A couple final comments:
Reading the speech again, I was struck by how much President Biden said that was important and aspirational, but ignored in much of the coverage. Here are some excerpts:
We can’t allow violence to be normalized in this country. It’s wrong. We each have to reject political violence with — with all the moral clarity and conviction this nation can muster. Now.
And:
We’re a big, complicated country. But democracy endures only if we, the people, respect the guardrails of the republic. Only if we, the people, accept the results of free and fair elections. Only if we, the people, see politics not as total war but mediation of our differences.
And:
The soul of America is defined by the sacred proposition that all are created equal in the image of God. That all are entitled to be treated with decency, dignity, and respect. That all deserve justice and a shot at lives of prosperity and consequence. And that democracy — democracy must be defended, for democracy makes all these things possible. Folks, and it’s up to us.
Democracy begins and will be preserved in we, the people’s, habits of heart, in our character: optimism that is tested yet endures, courage that digs deep when we need it, empathy that fuels democracy, the willingness to see each other not as enemies but as fellow Americans.
Why were these sections underappreciated? In large part, I think, it’s because excerpts make claims that are actually quite out of vogue on both sides of the aisle. The activist energy in both parties is toward coming up with exceptions where these claims do not apply. They have become the kinds of things you say when you have the power, when you’re setting the terms of debate, when you want to appear magnanimous, but when the rubber hits the road they’re discarded. Regardless of how Biden intended his speech to be heard, partisans on both sides took parts of his speech to fuel sentiments that are contrary to the values and convictions expressed in the excerpts above.
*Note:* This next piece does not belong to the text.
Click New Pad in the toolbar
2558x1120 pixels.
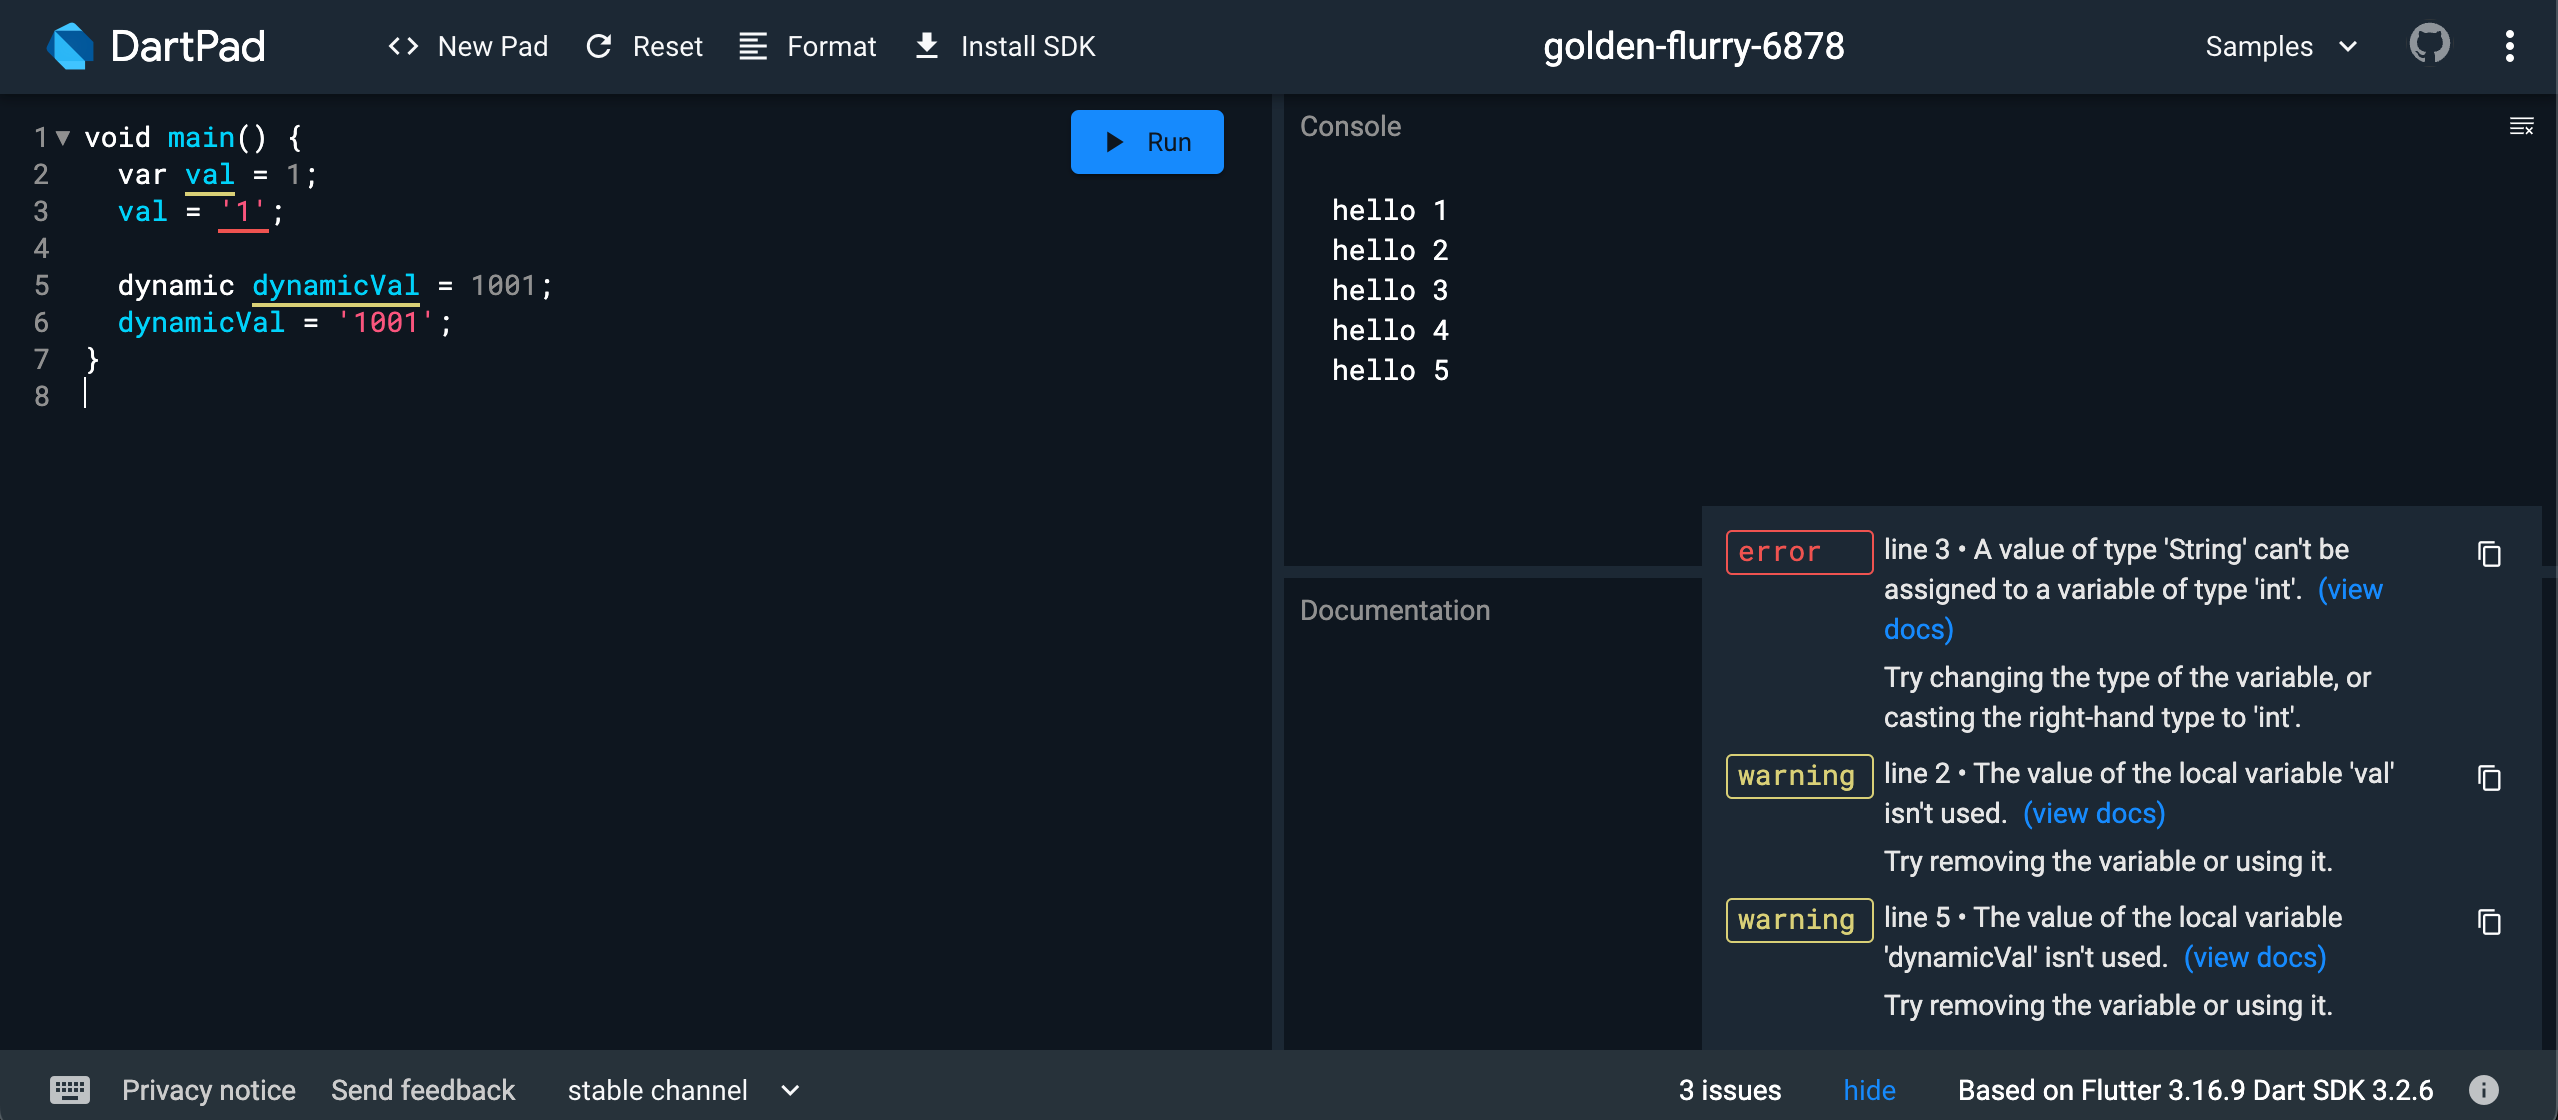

These values cannot be fully defended through binary elections, because there is a crisis of confidence in these values that spans the political spectrum. That crisis of confidence is made worse by polarization, which our campaign season drives and exacerbates. These values need champions who are willing to make the case for them when it’s politically inconvenient; when it involves telling hard truths that are hard for your audience to hear, as opposed to the “hard truths” that puff your audience up. Defending democracy is not just an act of mobilization, but persuasion; it requires not just rejection, but attraction.
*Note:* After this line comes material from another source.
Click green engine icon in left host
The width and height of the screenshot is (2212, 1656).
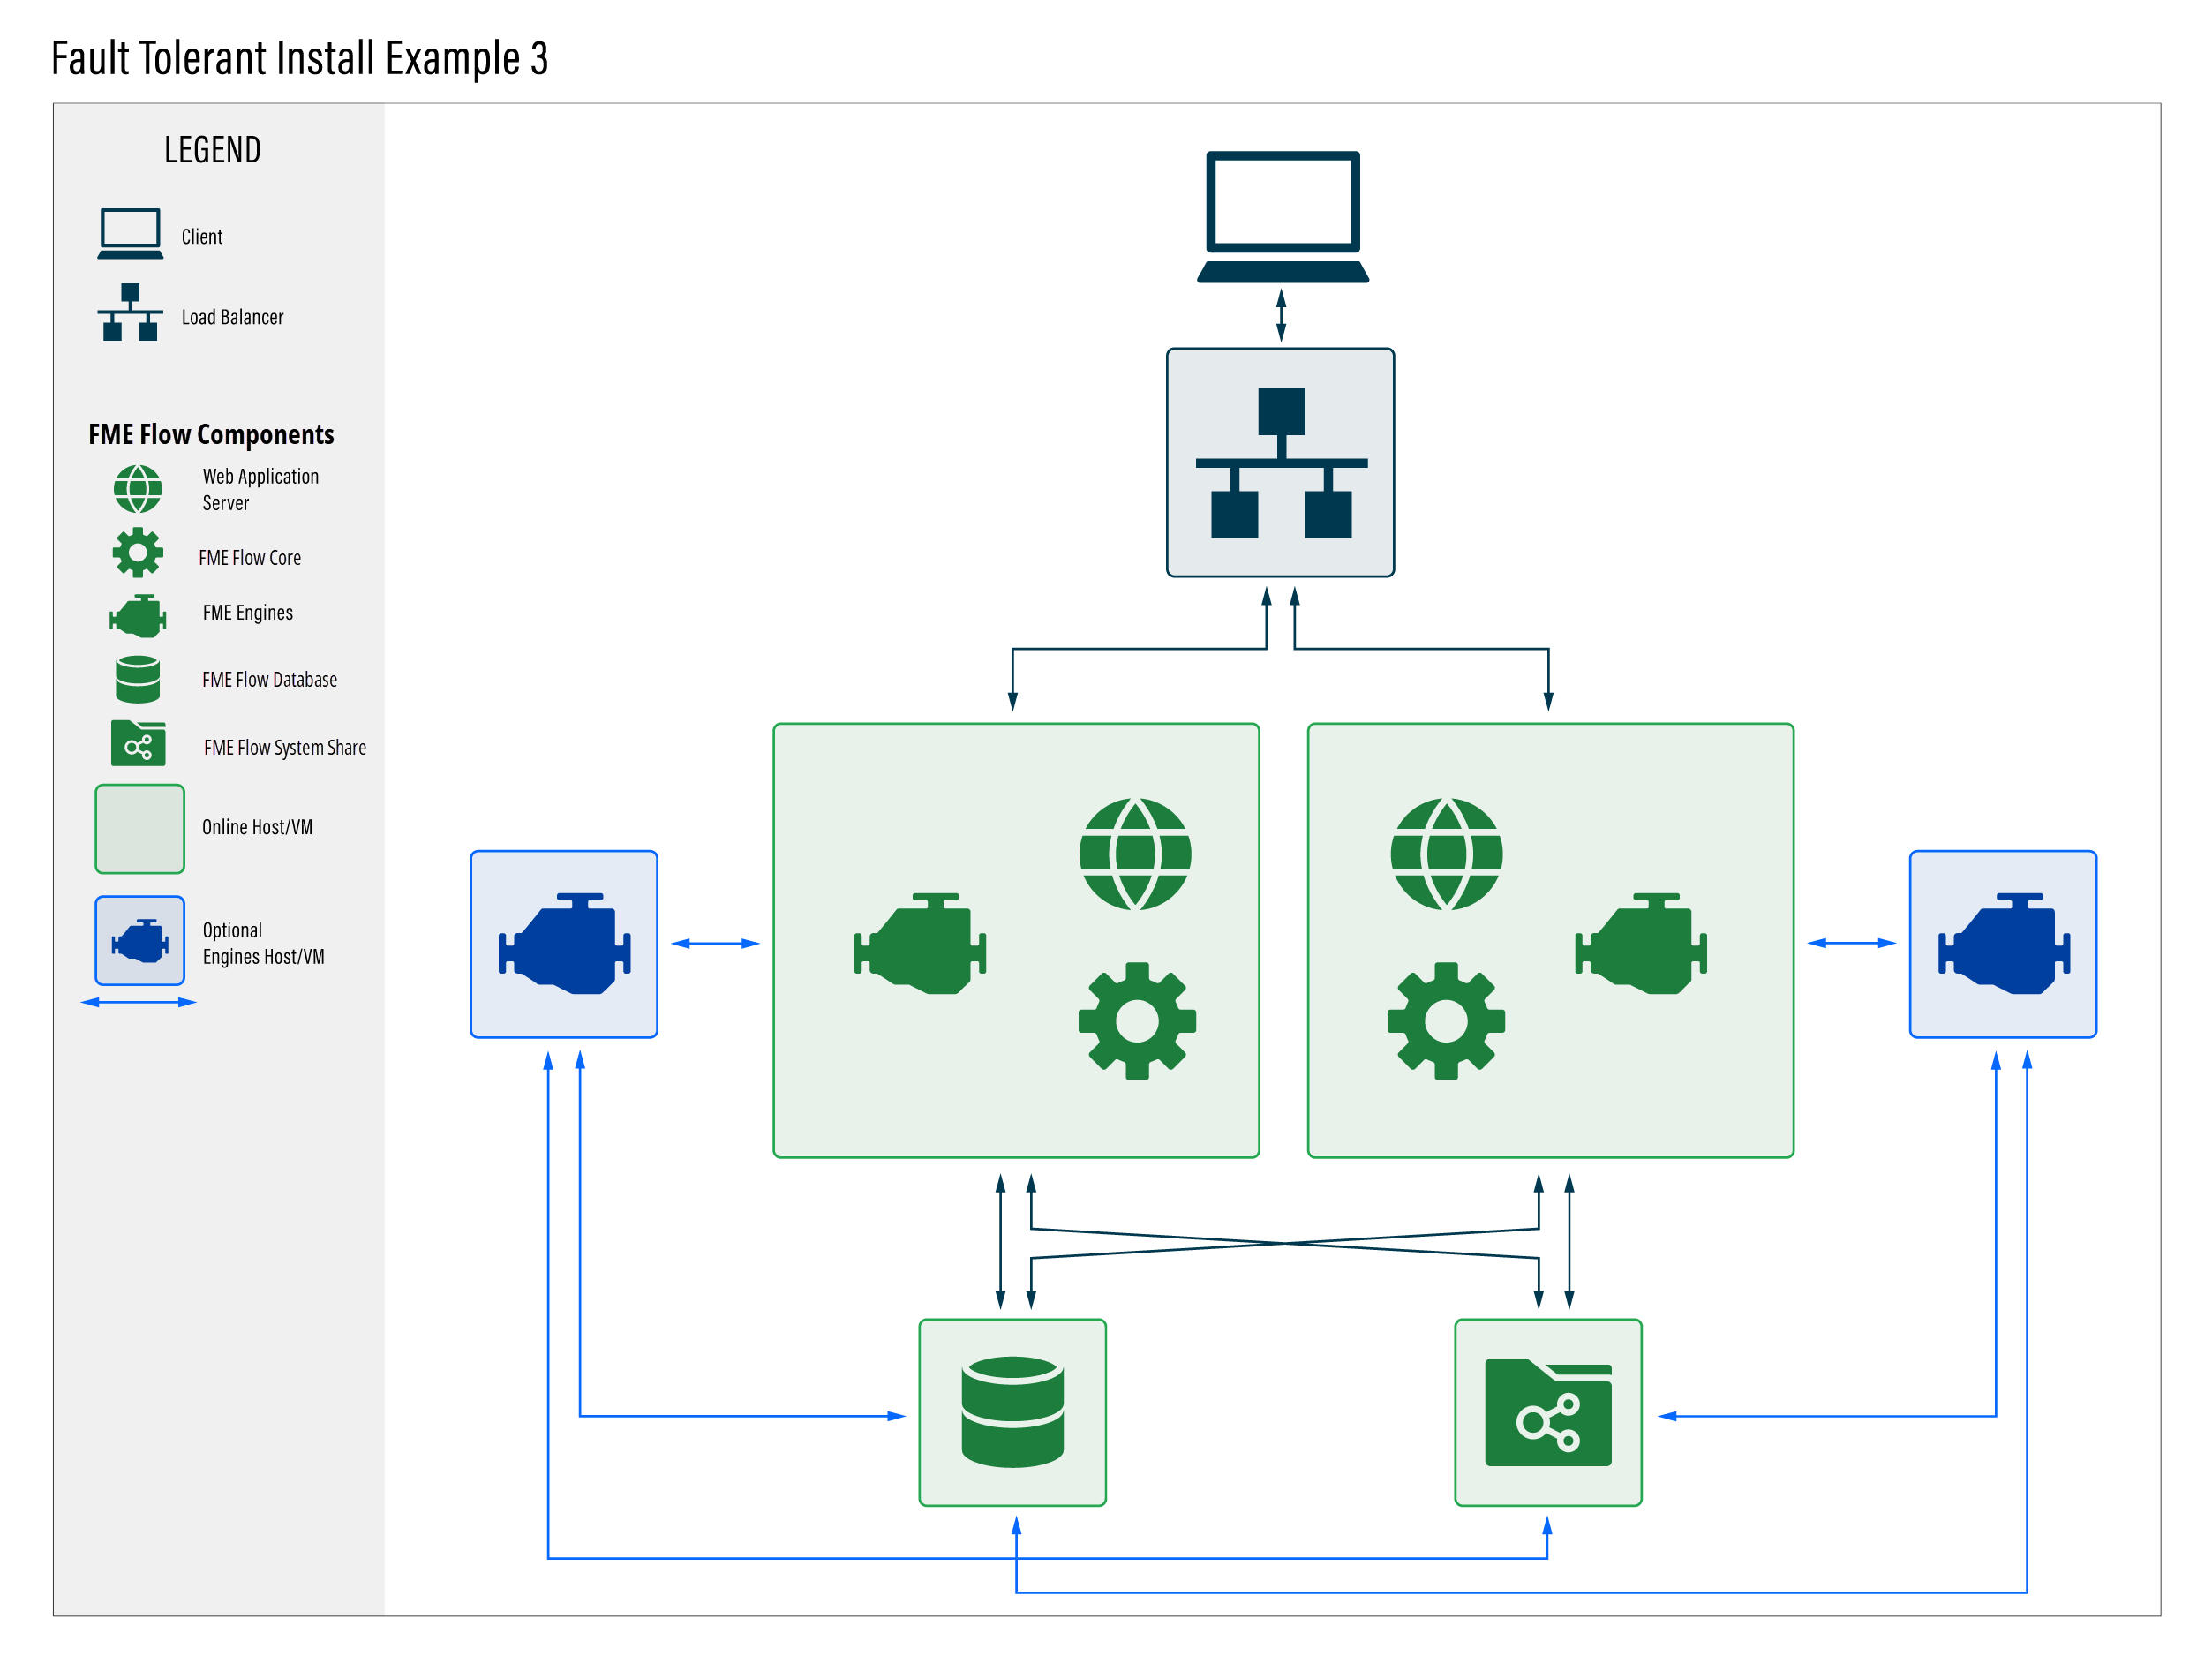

Related, one final political note: the speech, to me, marked the posture of a White House that has some momentum at its back and believes it has the juice (corn song!) to shift the electoral landscape in favor of Democrats, BUT it also signals to me an admission that they do not expect they’ll be able to get the president’s approval rating in the 50% territory by November. No, the midterms will be a dogfight, a war of attrition. Once the dust clears, then, perhaps, the Biden White House will look to broaden its appeal as they head toward a reelection campaign.